▶ Problem to work on
Please restate word for word each line from the one containing "The image size is (840, 630)." to the last line of the records below, and drop the pictures.

[Pixel coordinate grounding data]
⟨

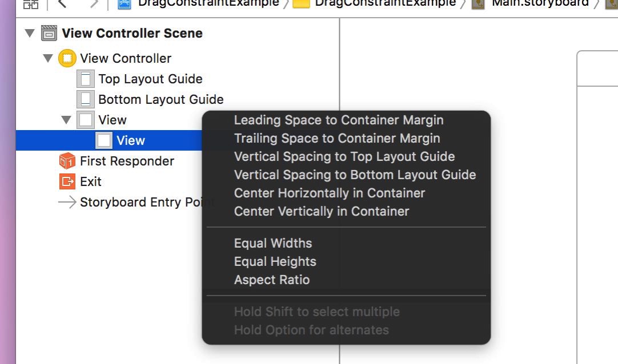Choose Vertical Spacing to Top Layout Guide

click(344, 157)
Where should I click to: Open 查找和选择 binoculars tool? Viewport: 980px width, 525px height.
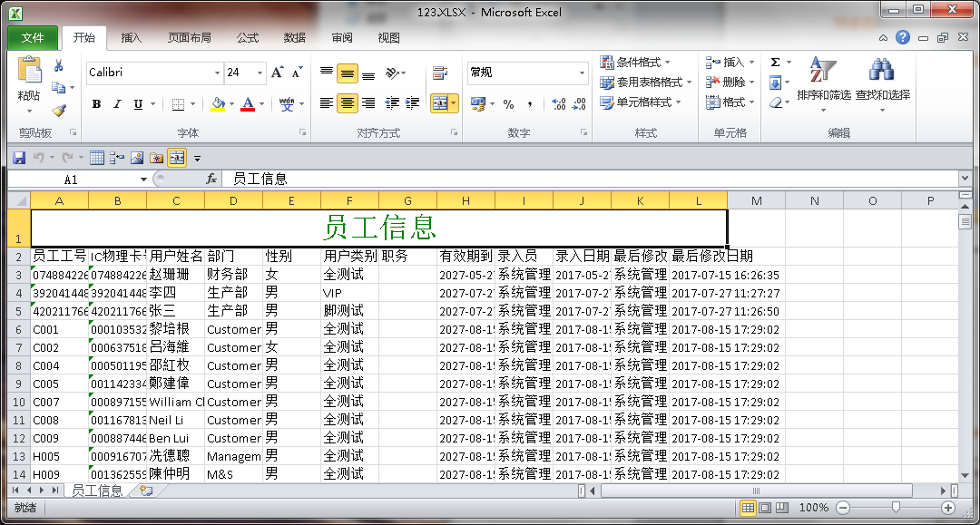pos(882,80)
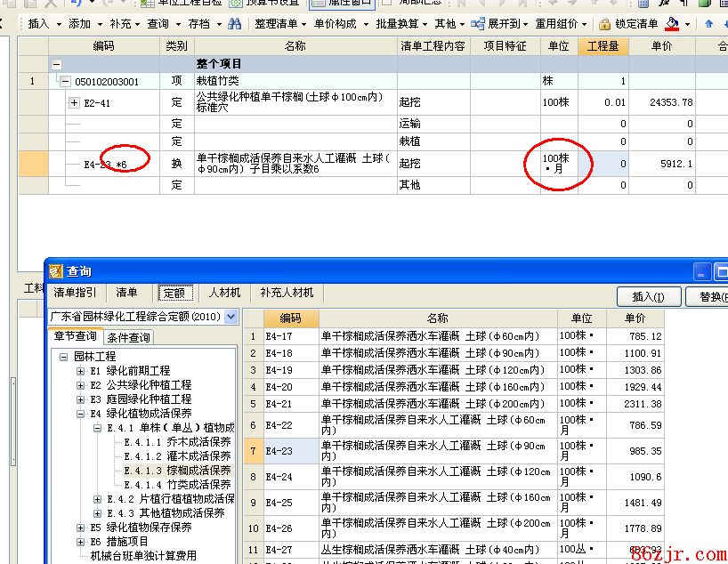The image size is (728, 564).
Task: Collapse the E4 绿化植物成活保养 node
Action: click(x=80, y=414)
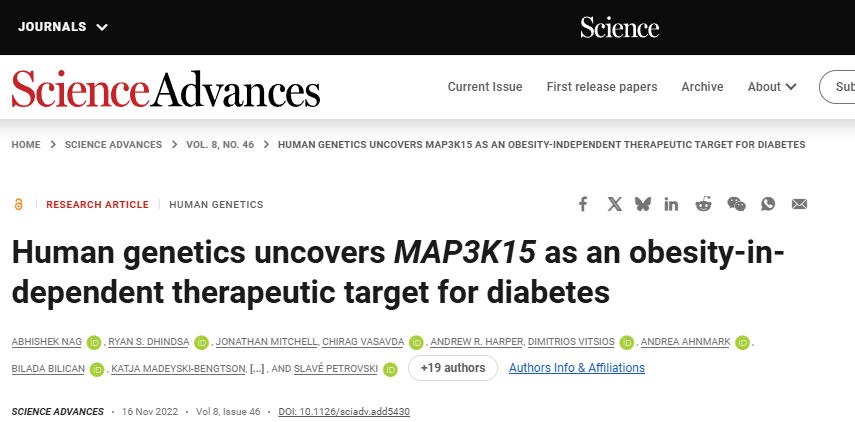Open Authors Info & Affiliations link
The width and height of the screenshot is (855, 422).
click(577, 368)
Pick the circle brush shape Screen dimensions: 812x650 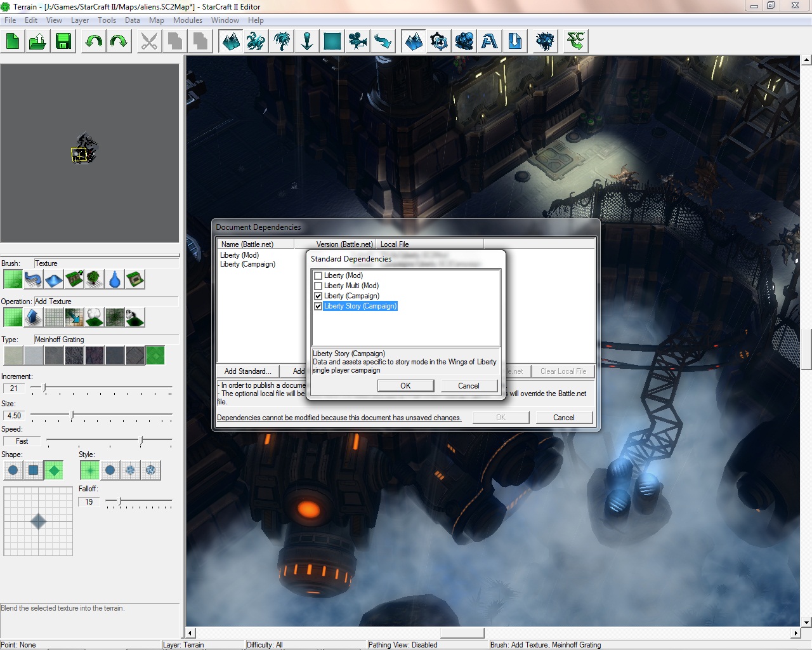click(x=13, y=470)
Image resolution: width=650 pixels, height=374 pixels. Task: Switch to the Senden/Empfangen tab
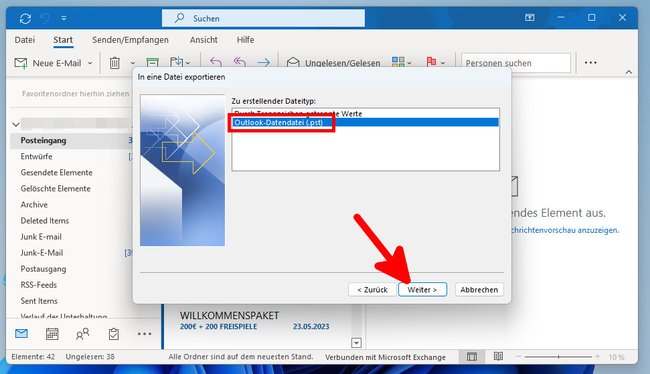(130, 40)
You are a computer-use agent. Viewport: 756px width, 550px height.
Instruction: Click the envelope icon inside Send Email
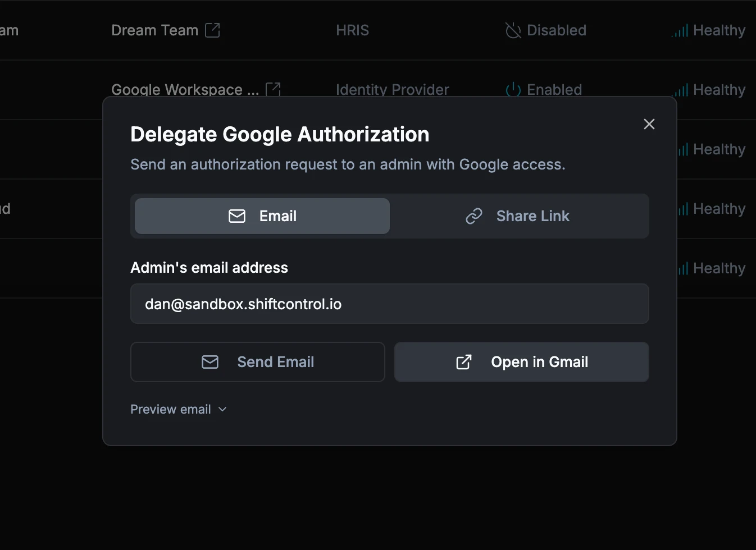pos(210,362)
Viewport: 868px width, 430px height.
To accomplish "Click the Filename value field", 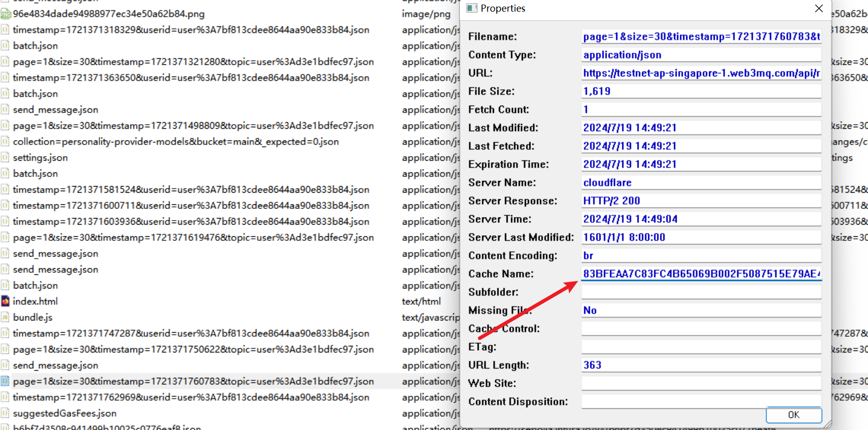I will point(701,37).
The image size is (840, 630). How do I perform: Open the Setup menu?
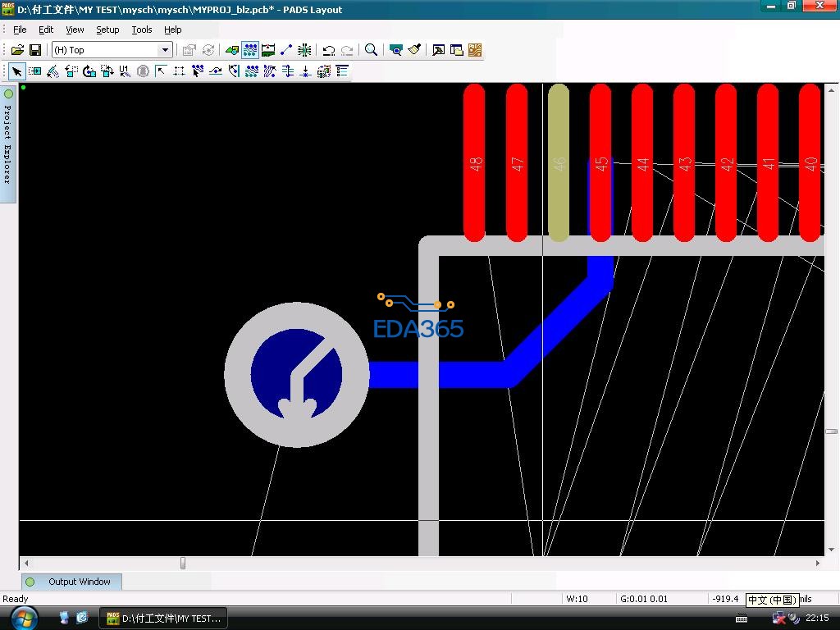[107, 30]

⟩

▶ Output of the task
The image size is (840, 630). How do I perform: Open the Setup menu?
[107, 30]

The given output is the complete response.